» **AIM**
Render each line of the material below as one string in a JSON list, omitting any blank lines.

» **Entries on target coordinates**
>> Start
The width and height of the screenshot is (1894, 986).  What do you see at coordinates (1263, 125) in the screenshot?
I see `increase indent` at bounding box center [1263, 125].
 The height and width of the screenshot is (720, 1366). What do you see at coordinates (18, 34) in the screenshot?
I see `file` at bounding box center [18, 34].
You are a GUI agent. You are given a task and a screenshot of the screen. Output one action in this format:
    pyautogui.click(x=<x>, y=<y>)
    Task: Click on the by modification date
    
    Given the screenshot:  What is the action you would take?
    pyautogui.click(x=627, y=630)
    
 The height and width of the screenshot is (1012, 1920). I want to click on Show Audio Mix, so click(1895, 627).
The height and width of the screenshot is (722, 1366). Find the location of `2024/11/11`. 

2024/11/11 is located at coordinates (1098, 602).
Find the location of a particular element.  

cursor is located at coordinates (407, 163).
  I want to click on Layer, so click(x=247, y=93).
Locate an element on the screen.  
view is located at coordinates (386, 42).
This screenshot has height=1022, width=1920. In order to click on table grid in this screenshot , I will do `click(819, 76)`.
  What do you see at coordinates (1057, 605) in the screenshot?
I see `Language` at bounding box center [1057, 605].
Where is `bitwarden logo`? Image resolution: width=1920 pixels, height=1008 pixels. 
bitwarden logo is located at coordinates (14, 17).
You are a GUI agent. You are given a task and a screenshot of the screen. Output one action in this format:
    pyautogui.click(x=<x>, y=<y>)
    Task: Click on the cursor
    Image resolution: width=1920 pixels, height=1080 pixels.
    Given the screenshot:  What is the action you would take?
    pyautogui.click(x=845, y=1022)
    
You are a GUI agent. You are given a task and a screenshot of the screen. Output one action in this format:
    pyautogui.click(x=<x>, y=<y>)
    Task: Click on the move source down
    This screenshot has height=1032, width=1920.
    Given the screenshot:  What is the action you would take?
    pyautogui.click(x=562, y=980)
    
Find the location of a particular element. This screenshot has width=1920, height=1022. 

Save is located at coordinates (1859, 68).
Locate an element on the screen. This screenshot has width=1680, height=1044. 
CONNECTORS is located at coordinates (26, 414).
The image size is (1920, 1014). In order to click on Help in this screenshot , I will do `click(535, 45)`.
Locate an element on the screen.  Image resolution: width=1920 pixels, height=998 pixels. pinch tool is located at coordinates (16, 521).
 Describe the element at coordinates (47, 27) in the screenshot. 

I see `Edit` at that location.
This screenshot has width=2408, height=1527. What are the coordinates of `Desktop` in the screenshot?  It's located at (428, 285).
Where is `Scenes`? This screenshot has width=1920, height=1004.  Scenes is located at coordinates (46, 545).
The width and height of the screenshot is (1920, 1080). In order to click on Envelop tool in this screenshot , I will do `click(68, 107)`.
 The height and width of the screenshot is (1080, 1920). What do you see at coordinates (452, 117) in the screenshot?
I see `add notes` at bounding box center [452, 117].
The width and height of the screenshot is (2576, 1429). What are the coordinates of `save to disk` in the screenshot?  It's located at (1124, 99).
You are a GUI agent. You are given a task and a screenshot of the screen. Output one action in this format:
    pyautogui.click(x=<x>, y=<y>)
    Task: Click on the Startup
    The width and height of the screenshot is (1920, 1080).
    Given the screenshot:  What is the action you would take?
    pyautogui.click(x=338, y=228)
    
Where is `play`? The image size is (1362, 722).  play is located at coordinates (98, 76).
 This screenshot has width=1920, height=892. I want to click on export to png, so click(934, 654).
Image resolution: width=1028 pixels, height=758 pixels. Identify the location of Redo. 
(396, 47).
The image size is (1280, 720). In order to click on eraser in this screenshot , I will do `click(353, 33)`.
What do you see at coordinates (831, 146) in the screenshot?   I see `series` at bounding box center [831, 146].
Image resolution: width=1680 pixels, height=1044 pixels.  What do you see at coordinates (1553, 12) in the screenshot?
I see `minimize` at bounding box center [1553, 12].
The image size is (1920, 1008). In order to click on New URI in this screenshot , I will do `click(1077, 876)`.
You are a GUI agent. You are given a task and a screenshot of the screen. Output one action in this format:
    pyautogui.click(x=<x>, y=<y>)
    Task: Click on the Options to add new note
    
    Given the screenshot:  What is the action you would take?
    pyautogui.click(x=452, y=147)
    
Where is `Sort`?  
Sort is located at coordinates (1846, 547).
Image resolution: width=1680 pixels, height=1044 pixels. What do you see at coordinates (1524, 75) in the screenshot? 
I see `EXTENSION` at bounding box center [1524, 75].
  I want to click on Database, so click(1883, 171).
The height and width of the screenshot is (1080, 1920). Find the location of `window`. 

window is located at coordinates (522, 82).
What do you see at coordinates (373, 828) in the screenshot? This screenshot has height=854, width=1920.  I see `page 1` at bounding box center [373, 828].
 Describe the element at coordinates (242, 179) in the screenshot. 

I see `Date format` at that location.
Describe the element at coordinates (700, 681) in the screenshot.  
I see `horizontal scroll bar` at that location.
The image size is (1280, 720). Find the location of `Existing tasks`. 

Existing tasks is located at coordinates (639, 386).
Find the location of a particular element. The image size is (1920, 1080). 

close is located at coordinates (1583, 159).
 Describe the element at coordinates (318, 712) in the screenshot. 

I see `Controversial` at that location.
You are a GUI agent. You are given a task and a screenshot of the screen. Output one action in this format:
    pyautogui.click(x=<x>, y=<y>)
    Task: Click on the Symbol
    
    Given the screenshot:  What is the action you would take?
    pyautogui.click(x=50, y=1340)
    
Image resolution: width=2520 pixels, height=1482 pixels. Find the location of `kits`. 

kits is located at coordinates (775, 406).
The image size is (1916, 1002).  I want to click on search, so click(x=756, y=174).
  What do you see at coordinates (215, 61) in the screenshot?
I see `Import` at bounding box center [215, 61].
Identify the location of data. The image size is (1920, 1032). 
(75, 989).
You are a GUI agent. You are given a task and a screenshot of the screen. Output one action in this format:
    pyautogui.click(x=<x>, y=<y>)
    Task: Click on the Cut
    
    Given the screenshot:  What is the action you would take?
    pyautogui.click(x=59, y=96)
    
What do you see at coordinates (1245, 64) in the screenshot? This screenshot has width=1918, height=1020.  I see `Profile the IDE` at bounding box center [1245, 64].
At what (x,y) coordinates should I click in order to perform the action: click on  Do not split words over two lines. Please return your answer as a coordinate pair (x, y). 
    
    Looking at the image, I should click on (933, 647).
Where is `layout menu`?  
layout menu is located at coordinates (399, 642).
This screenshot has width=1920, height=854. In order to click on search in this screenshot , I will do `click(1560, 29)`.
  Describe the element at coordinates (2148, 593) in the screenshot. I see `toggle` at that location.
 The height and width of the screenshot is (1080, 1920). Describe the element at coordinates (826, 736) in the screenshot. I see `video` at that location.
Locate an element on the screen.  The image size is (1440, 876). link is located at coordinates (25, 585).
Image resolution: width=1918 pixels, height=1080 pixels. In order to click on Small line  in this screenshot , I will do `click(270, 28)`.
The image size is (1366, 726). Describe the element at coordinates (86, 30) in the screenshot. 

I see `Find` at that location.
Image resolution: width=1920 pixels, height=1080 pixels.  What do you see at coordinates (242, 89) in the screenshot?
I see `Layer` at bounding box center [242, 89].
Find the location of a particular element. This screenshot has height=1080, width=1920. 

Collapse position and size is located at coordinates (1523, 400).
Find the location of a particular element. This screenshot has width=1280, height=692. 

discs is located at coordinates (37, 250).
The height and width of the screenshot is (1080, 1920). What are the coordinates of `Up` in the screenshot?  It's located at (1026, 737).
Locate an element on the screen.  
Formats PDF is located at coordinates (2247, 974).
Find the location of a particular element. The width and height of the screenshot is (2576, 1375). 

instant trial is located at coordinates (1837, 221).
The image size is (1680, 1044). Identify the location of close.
>> End
» **TASK SOLUTION**
[
  "The width and height of the screenshot is (1894, 986).  What do you see at coordinates (1263, 125) in the screenshot?",
  "I see `increase indent` at bounding box center [1263, 125].",
  " The height and width of the screenshot is (720, 1366). What do you see at coordinates (18, 34) in the screenshot?",
  "I see `file` at bounding box center [18, 34].",
  "You are a GUI agent. You are given a task and a screenshot of the screen. Output one action in this format:",
  "    pyautogui.click(x=<x>, y=<y>)",
  "    Task: Click on the by modification date",
  "    Given the screenshot:  What is the action you would take?",
  "    pyautogui.click(x=627, y=630)",
  " The height and width of the screenshot is (1012, 1920). I want to click on Show Audio Mix, so click(1895, 627).",
  "The height and width of the screenshot is (722, 1366). Find the location of `2024/11/11`. ",
  "2024/11/11 is located at coordinates (1098, 602).",
  "Find the location of a particular element.  ",
  "cursor is located at coordinates (407, 163).",
  "  I want to click on Layer, so click(x=247, y=93).",
  "Locate an element on the screen.  ",
  "view is located at coordinates (386, 42).",
  "This screenshot has height=1022, width=1920. In order to click on table grid in this screenshot , I will do `click(819, 76)`.",
  "  What do you see at coordinates (1057, 605) in the screenshot?",
  "I see `Language` at bounding box center [1057, 605].",
  "Where is `bitwarden logo`? Image resolution: width=1920 pixels, height=1008 pixels. ",
  "bitwarden logo is located at coordinates (14, 17).",
  "You are a GUI agent. You are given a task and a screenshot of the screen. Output one action in this format:",
  "    pyautogui.click(x=<x>, y=<y>)",
  "    Task: Click on the cursor",
  "    Image resolution: width=1920 pixels, height=1080 pixels.",
  "    Given the screenshot:  What is the action you would take?",
  "    pyautogui.click(x=845, y=1022)",
  "You are a GUI agent. You are given a task and a screenshot of the screen. Output one action in this format:",
  "    pyautogui.click(x=<x>, y=<y>)",
  "    Task: Click on the move source down",
  "    This screenshot has height=1032, width=1920.",
  "    Given the screenshot:  What is the action you would take?",
  "    pyautogui.click(x=562, y=980)",
  "Find the location of a particular element. This screenshot has width=1920, height=1022. ",
  "Save is located at coordinates (1859, 68).",
  "Locate an element on the screen. This screenshot has width=1680, height=1044. ",
  "CONNECTORS is located at coordinates (26, 414).",
  "The image size is (1920, 1014). In order to click on Help in this screenshot , I will do `click(535, 45)`.",
  "Locate an element on the screen.  Image resolution: width=1920 pixels, height=998 pixels. pinch tool is located at coordinates (16, 521).",
  " Describe the element at coordinates (47, 27) in the screenshot. ",
  "I see `Edit` at that location.",
  "This screenshot has width=2408, height=1527. What are the coordinates of `Desktop` in the screenshot?  It's located at (428, 285).",
  "Where is `Scenes`? This screenshot has width=1920, height=1004.  Scenes is located at coordinates (46, 545).",
  "The width and height of the screenshot is (1920, 1080). In order to click on Envelop tool in this screenshot , I will do `click(68, 107)`.",
  " The height and width of the screenshot is (1080, 1920). What do you see at coordinates (452, 117) in the screenshot?",
  "I see `add notes` at bounding box center [452, 117].",
  "The width and height of the screenshot is (2576, 1429). What are the coordinates of `save to disk` in the screenshot?  It's located at (1124, 99).",
  "You are a GUI agent. You are given a task and a screenshot of the screen. Output one action in this format:",
  "    pyautogui.click(x=<x>, y=<y>)",
  "    Task: Click on the Startup",
  "    The width and height of the screenshot is (1920, 1080).",
  "    Given the screenshot:  What is the action you would take?",
  "    pyautogui.click(x=338, y=228)",
  "Where is `play`? The image size is (1362, 722).  play is located at coordinates (98, 76).",
  " This screenshot has width=1920, height=892. I want to click on export to png, so click(934, 654).",
  "Image resolution: width=1028 pixels, height=758 pixels. Identify the location of Redo. ",
  "(396, 47).",
  "The image size is (1280, 720). In order to click on eraser in this screenshot , I will do `click(353, 33)`.",
  "What do you see at coordinates (831, 146) in the screenshot?   I see `series` at bounding box center [831, 146].",
  "Image resolution: width=1680 pixels, height=1044 pixels.  What do you see at coordinates (1553, 12) in the screenshot?",
  "I see `minimize` at bounding box center [1553, 12].",
  "The image size is (1920, 1008). In order to click on New URI in this screenshot , I will do `click(1077, 876)`.",
  "You are a GUI agent. You are given a task and a screenshot of the screen. Output one action in this format:",
  "    pyautogui.click(x=<x>, y=<y>)",
  "    Task: Click on the Options to add new note",
  "    Given the screenshot:  What is the action you would take?",
  "    pyautogui.click(x=452, y=147)",
  "Where is `Sort`?  ",
  "Sort is located at coordinates (1846, 547).",
  "Image resolution: width=1680 pixels, height=1044 pixels. What do you see at coordinates (1524, 75) in the screenshot? ",
  "I see `EXTENSION` at bounding box center [1524, 75].",
  "  I want to click on Database, so click(1883, 171).",
  "The height and width of the screenshot is (1080, 1920). Find the location of `window`. ",
  "window is located at coordinates (522, 82).",
  "What do you see at coordinates (373, 828) in the screenshot? This screenshot has height=854, width=1920.  I see `page 1` at bounding box center [373, 828].",
  " Describe the element at coordinates (242, 179) in the screenshot. ",
  "I see `Date format` at that location.",
  "Describe the element at coordinates (700, 681) in the screenshot.  ",
  "I see `horizontal scroll bar` at that location.",
  "The image size is (1280, 720). Find the location of `Existing tasks`. ",
  "Existing tasks is located at coordinates (639, 386).",
  "Find the location of a particular element. The image size is (1920, 1080). ",
  "close is located at coordinates (1583, 159).",
  " Describe the element at coordinates (318, 712) in the screenshot. ",
  "I see `Controversial` at that location.",
  "You are a GUI agent. You are given a task and a screenshot of the screen. Output one action in this format:",
  "    pyautogui.click(x=<x>, y=<y>)",
  "    Task: Click on the Symbol",
  "    Given the screenshot:  What is the action you would take?",
  "    pyautogui.click(x=50, y=1340)",
  "Image resolution: width=2520 pixels, height=1482 pixels. Find the location of `kits`. ",
  "kits is located at coordinates (775, 406).",
  "The image size is (1916, 1002).  I want to click on search, so click(x=756, y=174).",
  "  What do you see at coordinates (215, 61) in the screenshot?",
  "I see `Import` at bounding box center [215, 61].",
  "Identify the location of data. The image size is (1920, 1032). ",
  "(75, 989).",
  "You are a GUI agent. You are given a task and a screenshot of the screen. Output one action in this format:",
  "    pyautogui.click(x=<x>, y=<y>)",
  "    Task: Click on the Cut",
  "    Given the screenshot:  What is the action you would take?",
  "    pyautogui.click(x=59, y=96)",
  "What do you see at coordinates (1245, 64) in the screenshot? This screenshot has width=1918, height=1020.  I see `Profile the IDE` at bounding box center [1245, 64].",
  "At what (x,y) coordinates should I click in order to perform the action: click on  Do not split words over two lines. Please return your answer as a coordinate pair (x, y). ",
  "    Looking at the image, I should click on (933, 647).",
  "Where is `layout menu`?  ",
  "layout menu is located at coordinates (399, 642).",
  "This screenshot has width=1920, height=854. In order to click on search in this screenshot , I will do `click(1560, 29)`.",
  "  Describe the element at coordinates (2148, 593) in the screenshot. I see `toggle` at that location.",
  " The height and width of the screenshot is (1080, 1920). Describe the element at coordinates (826, 736) in the screenshot. I see `video` at that location.",
  "Locate an element on the screen.  The image size is (1440, 876). link is located at coordinates (25, 585).",
  "Image resolution: width=1918 pixels, height=1080 pixels. In order to click on Small line  in this screenshot , I will do `click(270, 28)`.",
  "The image size is (1366, 726). Describe the element at coordinates (86, 30) in the screenshot. ",
  "I see `Find` at that location.",
  "Image resolution: width=1920 pixels, height=1080 pixels.  What do you see at coordinates (242, 89) in the screenshot?",
  "I see `Layer` at bounding box center [242, 89].",
  "Find the location of a particular element. This screenshot has height=1080, width=1920. ",
  "Collapse position and size is located at coordinates (1523, 400).",
  "Find the location of a particular element. This screenshot has width=1280, height=692. ",
  "discs is located at coordinates (37, 250).",
  "The height and width of the screenshot is (1080, 1920). What are the coordinates of `Up` in the screenshot?  It's located at (1026, 737).",
  "Locate an element on the screen.  ",
  "Formats PDF is located at coordinates (2247, 974).",
  "Find the location of a particular element. The width and height of the screenshot is (2576, 1375). ",
  "instant trial is located at coordinates (1837, 221).",
  "The image size is (1680, 1044). Identify the location of close."
]